The frescos were controversial. Far from the "happy Mexico" scene its commissioners anticipated for example, América Tropical scathingly critiques U.S. colonialism; while Workers Meeting portrays "North Americans: Blacks, whites and Mexicans -- in a racially integrated group." Magnets to the ire of L.A.'s establishment, the murals were quickly covered with whitewash or false walls.

Assisting Siqueiros throughout was the "Mural Bloc," which included L.A. Library muralist Dean Cornwell, Reuben Kadish, and another Pollock brother, Sande McCoy. Guston -- by now a delivery truck driver -- joined the Bloc after work, whilst Pollock -- now a resident in New York -- hitched across the States to spend the summer in L.A.

Despite the brevity of Siqueiros's visit, his impact on the younger men was profound. It remained visible and direct for at least a decade. In November 1932 for example, with Siqueiros on his way to Argentina, Guston and the Mural Bloc painted portable frescos for a John Reed Club campaign in support of the Scottsboro Boys. (The Red Squad "destroyed every one," the night before an exhibition at Hollyhock House, including Guston's image of a hooded Klansman whipping a bound black youth.) Three years later, at Siqueiros's invitation, Guston painted a mural in Michoacán (with Kadish) that again featured hooded oppressors. While from 1935-1942 the Federal Art Project employed all three artists on various murals.

Although Guston and Pollock had both rejected representation by 1951, the "pure" Abstract Expressionism of their early maturity did not represent Siqueiros outgrown. Instead, the politically committed Guston maintained a life-long relationship with Siqueiros's intent, while Pollock drew ongoing inspiration from his technical innovations and experimental approach.

4.Drawing-for-Conspirators-1930
Philip Guston: "Drawing for Conspirators," 1930. | Source:Wikipaintings.org

The Pollock/Siqueiros connection is usually dated to Siqueiros's 1936 Experimental Workshop in New York, but Pollock's earlier exposure undoubtedly left its mark.
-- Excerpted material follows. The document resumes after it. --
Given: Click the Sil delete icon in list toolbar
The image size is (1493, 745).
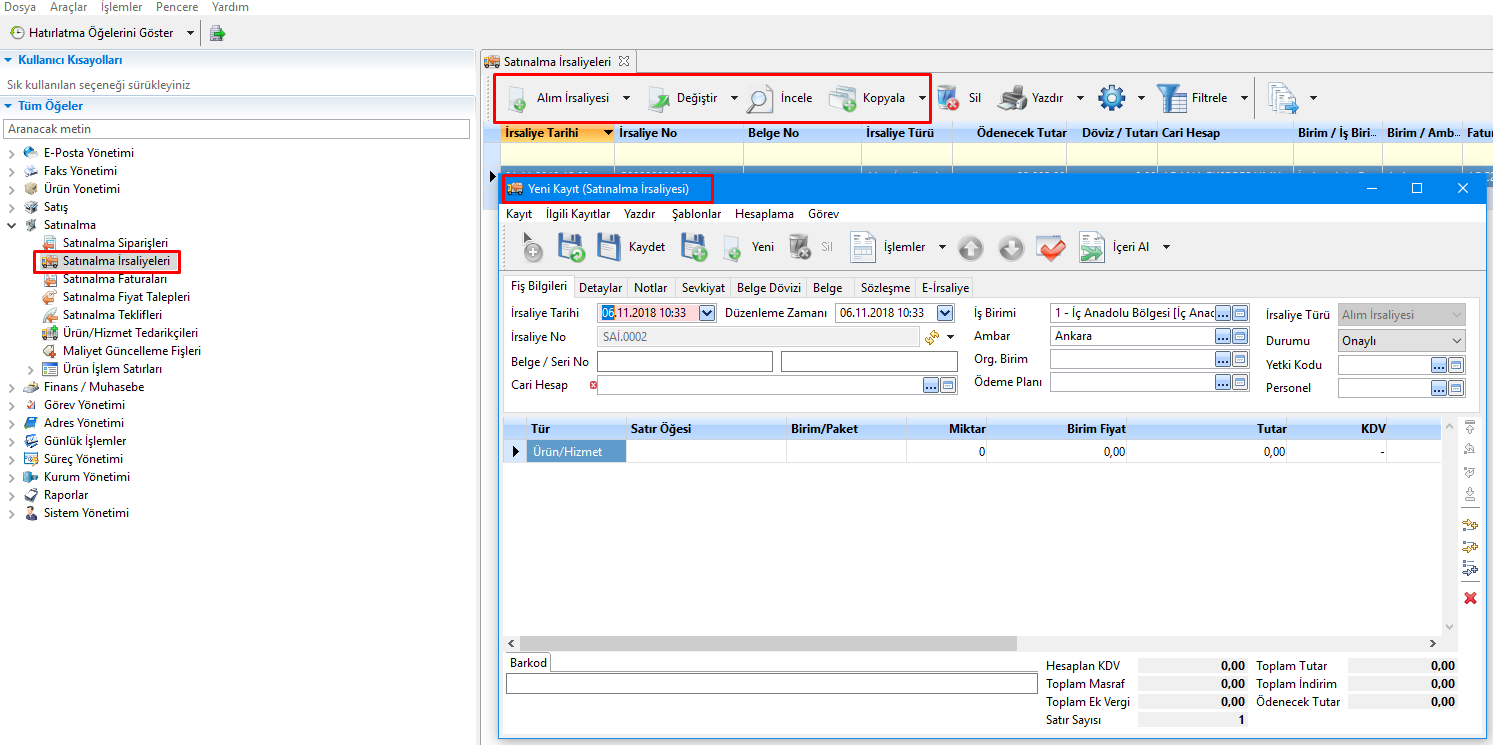Looking at the screenshot, I should 948,98.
As Joan Marter notes in "Abstract Expressionism: The International Context:" "technical as well as thematic echoes of Tropical America are clearly visible in such early 1940's transitional works as Bird." While the immersive dynamism of Pollock's later works resonates with Siqueiros's L.A.-inspired understanding of the mural as a "beautiful 'kinetic' phenomenon."

Unlike Muralism, which produced representations of a collective struggle for freedom, Abstract Expressionism approached the process of painting as an act of individual freedom. The division between the two movements was not, however, as clean as the Cold War CIA -- which covertly promoted Abstract Expressionism -- might have liked.
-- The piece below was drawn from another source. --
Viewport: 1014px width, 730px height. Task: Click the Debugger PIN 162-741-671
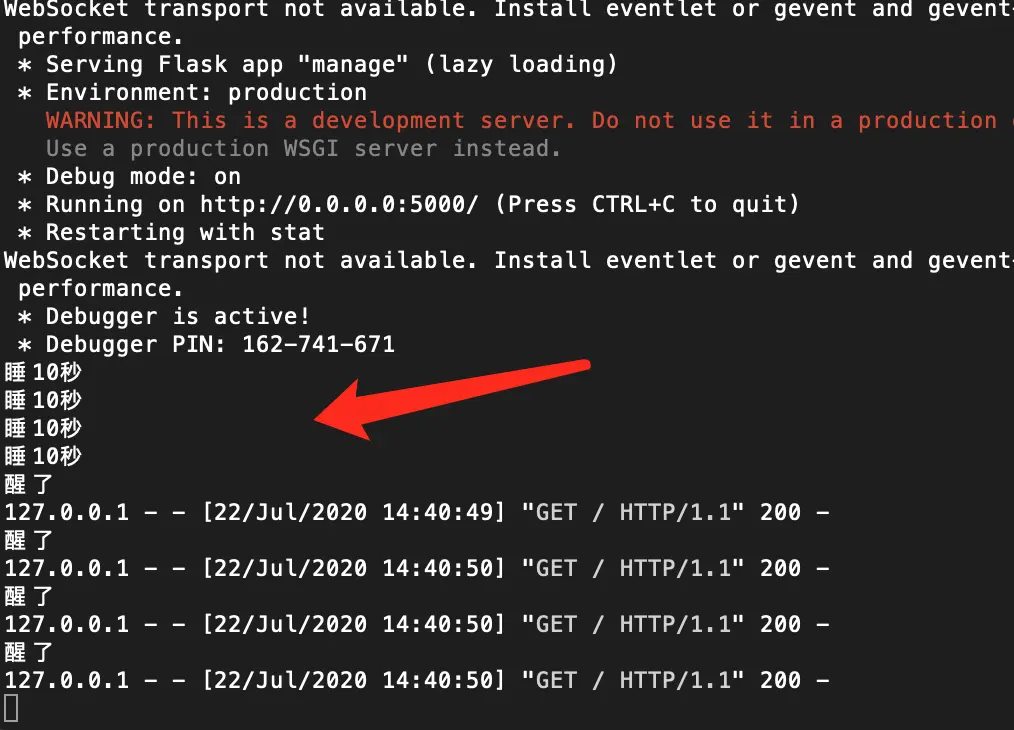[x=319, y=344]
Guston in particular challenged the "art for arts sake" ethos: "I do not see why the loss of faith in the known image and symbol of our time should be celebrated as a freedom," he said at the height of his Ab. Ex. embrace. But it is his politically motivated 1967 return to figuration - and the reappearance of his hooded oppressors - that best refutes a tidy separation. As he explained in 1974: "The war, what was happening to America, the brutality of the world. What kind of man was I...going into my studio to adjust a red to a blue?"
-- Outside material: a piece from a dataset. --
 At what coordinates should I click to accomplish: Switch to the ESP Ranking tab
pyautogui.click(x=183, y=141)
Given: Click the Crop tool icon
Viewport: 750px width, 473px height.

At a 1960 panel discussion Philip Guston said: "There is something ridiculous and miserly in the myth we inherit from abstract art: That painting is autonomous, pure and for itself...painting is 'impure'. It is the adjustment of 'impurities', which forces painting's continuity." In a similar way Abstract Expressionism, the movement, was not autonomous. It arose from the context and influences experienced by its practitioners.

Which is a statement that seems redundant, until we consider how little significance has accrued to Siqueiros and Orozco's influence. Could it be that, in order for Abstract Expressionism to provide a "uniquely" North American "proof of the creativity, the intellectual freedom, and the cultural power of the U.S.," the Stalinist from Chihuahua and the Socialist from Jalisco had to be removed from the story?

What were Siqueros, Guston, and Pollock doing in L.A. in 1932? Exchanging ideas that would seed not only Abstract Expressionism but also -- considering the influence of Guston's late figuration -- Post-modernism. To quote Guston once more: "Oh it's all so circular isn't it?"